RECORDS SHOWN –
..............................

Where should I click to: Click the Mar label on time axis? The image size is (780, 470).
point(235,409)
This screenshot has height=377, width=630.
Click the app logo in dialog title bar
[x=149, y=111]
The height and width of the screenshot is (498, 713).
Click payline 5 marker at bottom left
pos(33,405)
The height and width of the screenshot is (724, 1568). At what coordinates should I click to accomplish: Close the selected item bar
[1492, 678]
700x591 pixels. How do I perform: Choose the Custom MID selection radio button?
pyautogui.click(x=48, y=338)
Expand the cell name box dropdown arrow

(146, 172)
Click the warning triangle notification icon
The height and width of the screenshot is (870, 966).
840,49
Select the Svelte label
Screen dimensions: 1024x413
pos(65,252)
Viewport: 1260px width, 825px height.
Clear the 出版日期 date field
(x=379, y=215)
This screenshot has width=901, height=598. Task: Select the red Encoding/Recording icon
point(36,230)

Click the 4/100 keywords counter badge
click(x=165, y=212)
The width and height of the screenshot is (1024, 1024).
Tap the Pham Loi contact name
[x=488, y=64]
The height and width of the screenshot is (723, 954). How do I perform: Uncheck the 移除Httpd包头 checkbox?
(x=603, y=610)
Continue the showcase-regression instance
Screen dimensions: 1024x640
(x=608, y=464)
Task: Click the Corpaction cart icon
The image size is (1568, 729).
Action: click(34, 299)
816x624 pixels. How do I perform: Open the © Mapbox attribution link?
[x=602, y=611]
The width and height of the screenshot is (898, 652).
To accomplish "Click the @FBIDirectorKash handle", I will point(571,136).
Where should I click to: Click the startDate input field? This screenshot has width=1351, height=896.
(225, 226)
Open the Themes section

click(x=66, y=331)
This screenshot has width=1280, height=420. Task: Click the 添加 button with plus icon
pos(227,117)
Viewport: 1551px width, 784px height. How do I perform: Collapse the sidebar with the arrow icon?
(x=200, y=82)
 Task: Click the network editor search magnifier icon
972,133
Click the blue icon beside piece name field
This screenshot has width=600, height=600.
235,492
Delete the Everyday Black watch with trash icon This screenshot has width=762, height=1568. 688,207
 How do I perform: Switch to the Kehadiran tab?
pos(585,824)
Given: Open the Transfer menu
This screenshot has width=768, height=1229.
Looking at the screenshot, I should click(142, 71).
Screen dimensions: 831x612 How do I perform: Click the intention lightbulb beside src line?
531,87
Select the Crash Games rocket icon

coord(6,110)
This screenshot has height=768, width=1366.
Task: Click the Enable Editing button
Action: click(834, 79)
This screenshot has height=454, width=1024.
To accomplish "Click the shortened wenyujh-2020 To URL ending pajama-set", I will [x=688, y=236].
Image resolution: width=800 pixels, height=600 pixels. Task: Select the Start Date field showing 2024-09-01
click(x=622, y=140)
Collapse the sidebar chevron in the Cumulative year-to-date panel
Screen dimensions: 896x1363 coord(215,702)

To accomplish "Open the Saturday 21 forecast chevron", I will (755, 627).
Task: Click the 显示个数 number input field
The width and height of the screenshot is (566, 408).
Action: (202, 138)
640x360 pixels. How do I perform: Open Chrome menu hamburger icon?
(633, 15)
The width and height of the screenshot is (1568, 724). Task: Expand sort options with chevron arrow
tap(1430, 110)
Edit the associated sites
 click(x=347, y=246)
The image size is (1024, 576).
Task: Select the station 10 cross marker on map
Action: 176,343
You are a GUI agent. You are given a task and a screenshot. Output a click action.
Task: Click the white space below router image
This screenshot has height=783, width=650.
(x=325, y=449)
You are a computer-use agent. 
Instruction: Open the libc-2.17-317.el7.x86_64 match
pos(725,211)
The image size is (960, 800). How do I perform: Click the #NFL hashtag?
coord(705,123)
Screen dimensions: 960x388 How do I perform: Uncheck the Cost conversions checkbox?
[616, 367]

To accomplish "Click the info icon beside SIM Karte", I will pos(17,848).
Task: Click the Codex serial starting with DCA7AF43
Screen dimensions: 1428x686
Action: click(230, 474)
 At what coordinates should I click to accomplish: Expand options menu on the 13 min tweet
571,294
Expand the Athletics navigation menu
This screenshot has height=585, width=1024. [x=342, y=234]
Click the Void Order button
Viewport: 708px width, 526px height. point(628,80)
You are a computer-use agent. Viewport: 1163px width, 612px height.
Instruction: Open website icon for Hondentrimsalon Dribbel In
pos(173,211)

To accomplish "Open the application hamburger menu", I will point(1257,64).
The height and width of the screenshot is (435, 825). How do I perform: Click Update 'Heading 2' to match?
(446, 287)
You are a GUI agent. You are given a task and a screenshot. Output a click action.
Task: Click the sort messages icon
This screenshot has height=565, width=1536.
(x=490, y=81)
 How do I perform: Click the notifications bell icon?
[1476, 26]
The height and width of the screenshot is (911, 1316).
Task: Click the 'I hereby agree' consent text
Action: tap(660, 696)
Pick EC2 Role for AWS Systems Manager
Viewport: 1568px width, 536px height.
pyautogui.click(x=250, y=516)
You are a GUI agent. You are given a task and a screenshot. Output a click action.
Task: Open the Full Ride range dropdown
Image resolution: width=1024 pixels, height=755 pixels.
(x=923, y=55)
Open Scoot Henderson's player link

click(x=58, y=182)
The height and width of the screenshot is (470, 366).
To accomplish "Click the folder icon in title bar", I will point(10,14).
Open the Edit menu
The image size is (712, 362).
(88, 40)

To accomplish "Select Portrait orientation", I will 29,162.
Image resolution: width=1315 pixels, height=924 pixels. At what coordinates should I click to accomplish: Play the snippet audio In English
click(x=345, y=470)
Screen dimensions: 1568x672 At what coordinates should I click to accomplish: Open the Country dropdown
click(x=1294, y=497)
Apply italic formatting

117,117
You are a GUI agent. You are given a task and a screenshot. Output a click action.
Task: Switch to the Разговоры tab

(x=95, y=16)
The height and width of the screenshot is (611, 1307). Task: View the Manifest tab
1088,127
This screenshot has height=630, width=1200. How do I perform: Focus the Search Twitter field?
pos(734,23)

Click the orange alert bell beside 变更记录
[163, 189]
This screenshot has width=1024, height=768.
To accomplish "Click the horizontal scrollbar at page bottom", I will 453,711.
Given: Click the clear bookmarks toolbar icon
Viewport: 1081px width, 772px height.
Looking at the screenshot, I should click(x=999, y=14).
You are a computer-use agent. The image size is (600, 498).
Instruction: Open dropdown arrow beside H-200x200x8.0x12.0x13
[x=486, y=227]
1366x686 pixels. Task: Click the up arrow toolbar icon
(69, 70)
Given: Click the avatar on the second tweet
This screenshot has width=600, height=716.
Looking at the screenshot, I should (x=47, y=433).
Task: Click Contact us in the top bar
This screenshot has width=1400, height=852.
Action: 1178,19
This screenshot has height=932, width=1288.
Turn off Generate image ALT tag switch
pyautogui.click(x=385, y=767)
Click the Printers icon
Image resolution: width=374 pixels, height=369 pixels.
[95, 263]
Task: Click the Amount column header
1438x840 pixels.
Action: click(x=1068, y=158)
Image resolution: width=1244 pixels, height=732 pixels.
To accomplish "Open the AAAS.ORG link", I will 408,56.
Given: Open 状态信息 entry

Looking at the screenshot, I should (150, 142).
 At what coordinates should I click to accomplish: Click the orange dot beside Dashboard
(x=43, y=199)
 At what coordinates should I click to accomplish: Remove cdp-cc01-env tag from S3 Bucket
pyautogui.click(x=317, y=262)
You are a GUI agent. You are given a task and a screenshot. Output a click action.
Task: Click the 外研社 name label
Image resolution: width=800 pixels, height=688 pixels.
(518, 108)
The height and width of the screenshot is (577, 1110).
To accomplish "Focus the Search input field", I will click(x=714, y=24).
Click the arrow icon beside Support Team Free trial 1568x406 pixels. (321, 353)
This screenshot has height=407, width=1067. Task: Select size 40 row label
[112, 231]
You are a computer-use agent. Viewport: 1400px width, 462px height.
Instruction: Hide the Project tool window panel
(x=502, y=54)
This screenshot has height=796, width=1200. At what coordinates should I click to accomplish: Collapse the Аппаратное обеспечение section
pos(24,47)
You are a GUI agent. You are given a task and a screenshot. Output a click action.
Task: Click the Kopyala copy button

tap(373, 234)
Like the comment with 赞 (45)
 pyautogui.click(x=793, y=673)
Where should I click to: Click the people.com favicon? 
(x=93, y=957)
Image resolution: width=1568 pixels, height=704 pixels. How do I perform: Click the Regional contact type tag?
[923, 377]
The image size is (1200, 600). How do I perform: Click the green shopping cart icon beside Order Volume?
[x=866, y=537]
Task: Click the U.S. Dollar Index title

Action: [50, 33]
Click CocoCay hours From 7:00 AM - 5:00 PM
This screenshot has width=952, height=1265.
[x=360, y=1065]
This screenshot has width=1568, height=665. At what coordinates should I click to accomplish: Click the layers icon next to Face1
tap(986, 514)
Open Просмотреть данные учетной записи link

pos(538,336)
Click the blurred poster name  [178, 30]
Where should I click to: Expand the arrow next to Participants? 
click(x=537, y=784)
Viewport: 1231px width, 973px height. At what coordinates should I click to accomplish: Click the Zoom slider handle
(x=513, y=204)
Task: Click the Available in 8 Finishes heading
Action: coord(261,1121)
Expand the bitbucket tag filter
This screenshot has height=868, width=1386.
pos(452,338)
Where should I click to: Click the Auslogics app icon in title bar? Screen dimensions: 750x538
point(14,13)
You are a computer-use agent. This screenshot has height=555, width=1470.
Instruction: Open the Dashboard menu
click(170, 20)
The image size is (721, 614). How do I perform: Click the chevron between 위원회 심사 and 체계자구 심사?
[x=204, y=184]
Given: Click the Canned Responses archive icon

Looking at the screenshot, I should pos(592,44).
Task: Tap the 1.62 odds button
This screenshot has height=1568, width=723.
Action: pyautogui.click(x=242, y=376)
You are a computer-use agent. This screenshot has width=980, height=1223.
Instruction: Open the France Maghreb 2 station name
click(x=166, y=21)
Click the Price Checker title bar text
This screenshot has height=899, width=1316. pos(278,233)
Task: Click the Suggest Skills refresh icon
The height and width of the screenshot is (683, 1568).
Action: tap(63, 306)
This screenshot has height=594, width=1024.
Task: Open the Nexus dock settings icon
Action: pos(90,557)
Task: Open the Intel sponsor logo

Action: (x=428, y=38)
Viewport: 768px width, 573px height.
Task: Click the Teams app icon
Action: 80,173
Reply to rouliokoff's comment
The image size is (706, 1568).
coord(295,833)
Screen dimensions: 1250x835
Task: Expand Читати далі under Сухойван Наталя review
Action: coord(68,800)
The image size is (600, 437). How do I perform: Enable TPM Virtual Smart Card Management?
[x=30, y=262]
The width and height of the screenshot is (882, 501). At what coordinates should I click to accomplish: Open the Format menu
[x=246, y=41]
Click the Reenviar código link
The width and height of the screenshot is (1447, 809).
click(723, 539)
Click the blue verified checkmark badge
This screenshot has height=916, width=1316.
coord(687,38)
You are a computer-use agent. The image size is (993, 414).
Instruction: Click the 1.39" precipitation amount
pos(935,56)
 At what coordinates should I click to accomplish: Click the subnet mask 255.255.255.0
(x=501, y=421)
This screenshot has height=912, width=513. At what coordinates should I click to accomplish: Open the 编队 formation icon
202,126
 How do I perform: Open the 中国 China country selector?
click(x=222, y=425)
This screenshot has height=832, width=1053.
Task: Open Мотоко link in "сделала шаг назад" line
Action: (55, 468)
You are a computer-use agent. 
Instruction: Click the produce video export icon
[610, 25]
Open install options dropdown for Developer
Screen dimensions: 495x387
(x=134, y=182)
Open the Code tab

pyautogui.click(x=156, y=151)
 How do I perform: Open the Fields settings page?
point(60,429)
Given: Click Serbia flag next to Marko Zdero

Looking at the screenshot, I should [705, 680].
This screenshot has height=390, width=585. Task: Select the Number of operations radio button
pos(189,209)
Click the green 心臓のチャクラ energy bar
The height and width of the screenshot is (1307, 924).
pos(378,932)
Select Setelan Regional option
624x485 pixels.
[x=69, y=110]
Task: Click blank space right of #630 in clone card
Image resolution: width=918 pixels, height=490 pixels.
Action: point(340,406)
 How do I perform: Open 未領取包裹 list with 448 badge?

..............................

YOUR OBJECTIVE –
Write out exactly the lines above from the line with "This screenshot has width=1400, height=852." through the line with "Image resolution: width=1244", both of them included, and leave out all other lines.

REPLY TO THE TASK –
This screenshot has width=1400, height=852.
Action: 1178,19
This screenshot has height=932, width=1288.
Turn off Generate image ALT tag switch
pyautogui.click(x=385, y=767)
Click the Printers icon
Image resolution: width=374 pixels, height=369 pixels.
[95, 263]
Task: Click the Amount column header
1438x840 pixels.
Action: click(x=1068, y=158)
Image resolution: width=1244 pixels, height=732 pixels.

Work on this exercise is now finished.